The official reason for the visit is for Metsola to collect the Timișoara Award for European Values, a €30,000 prize doled out to international figures who promote Europe’s core values. (Though Metsola won’t be pocketing the cash, having asked for it to be added to next year’s award.)
IN TRUMP’S CLEAN ENERGY WAR, EUROPE AND CHINA COULD WIN: The U.S. president simply does not care that walking away from clean energy could present America’s competitors with a multibillion-dollar opportunity. That’s opening up a fundamental divide within Trump’s Republican Party over how to confront China. Read more here.
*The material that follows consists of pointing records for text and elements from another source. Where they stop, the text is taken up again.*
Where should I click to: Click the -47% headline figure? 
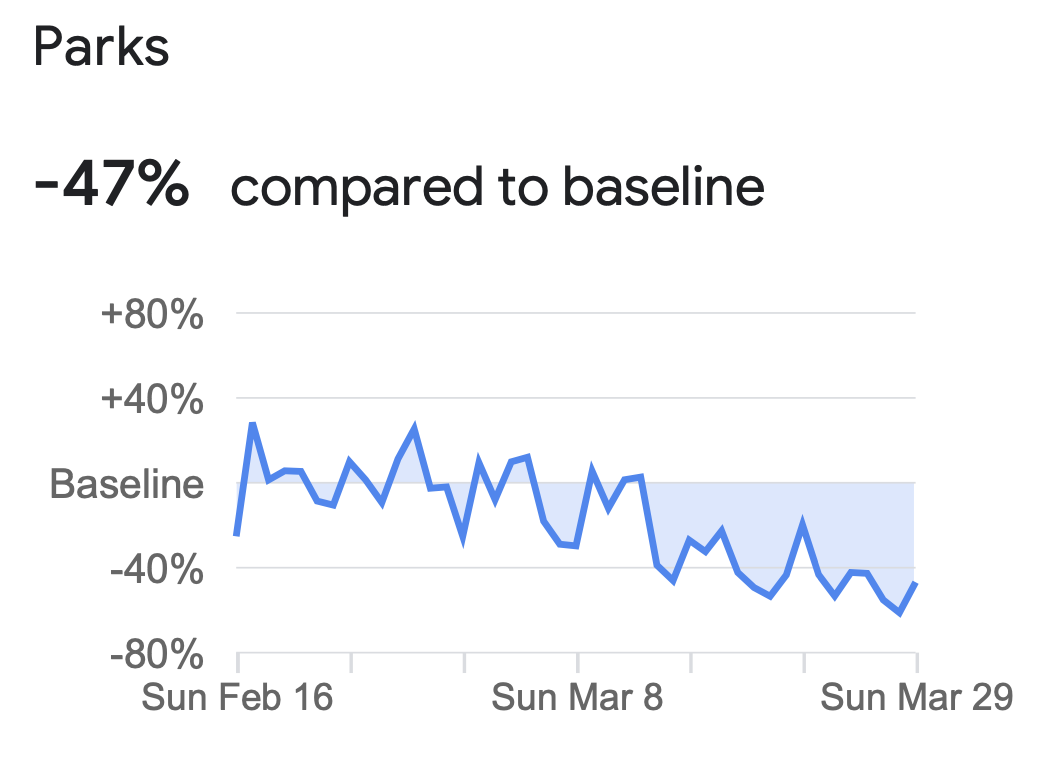(x=111, y=186)
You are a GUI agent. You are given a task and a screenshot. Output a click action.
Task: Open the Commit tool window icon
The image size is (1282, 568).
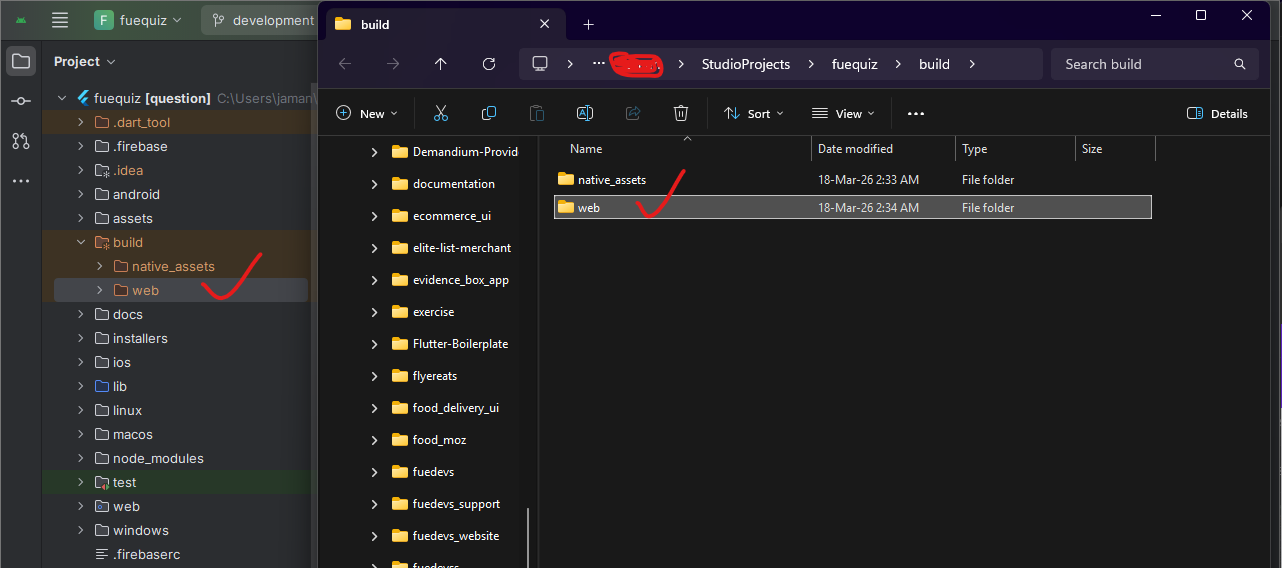[x=21, y=101]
NO DEAL ON BIG DATA: Negotiators last night failed to reach a deal on new rules to speed up investigations of breaches of the EU’s GDP`R laws by tech companies. Ellen O’Regan reports EU countries and lawmakers couldn’t agree on the thorny topics of deadlines and judicial remedies.
NOR ON BIG PHARMA: Senior diplomats from EU countries also failed to reach an agreement on the capitals’ position on an overhaul of Europe’s pharmaceutical legislation.
8 EYES: Belgium, Estonia, Finland, Latvia, Lithuania, Luxembourg, Sweden and the Netherlands have joined forces to share intelligence, strengthen security and resilience as the bloc faces a growing number of military, hybrid, terrorist and criminal threats as well as foreign interference and manipulation, according a statement seen by our defense team and reporter Max Griera.
LATEST TRUMP APPEAL: The FT reports this morning that Brussels is considering extending tariff-free access for U.S. lobsters in its bid to see off Trump’s tariffs.
ICYMI — HUAWEI NAMES: Belgian authorities asked the European Parliament to lift the immunity of center-right Italian MEPs Fulvio Martusciello and Giusi Princi in relation to an investigation into a cash-for influence scandal connected to Chinese firm Huawei, Max Griera reports. That follows requests for Maltese Socialist Daniel Attard, Bulgarian liberal Nikola Minchev, and the EPP’s Salvatore De Meo, all of whom went public earlier this week to defend their innocence and vowed to collaborate with the Belgian authorities.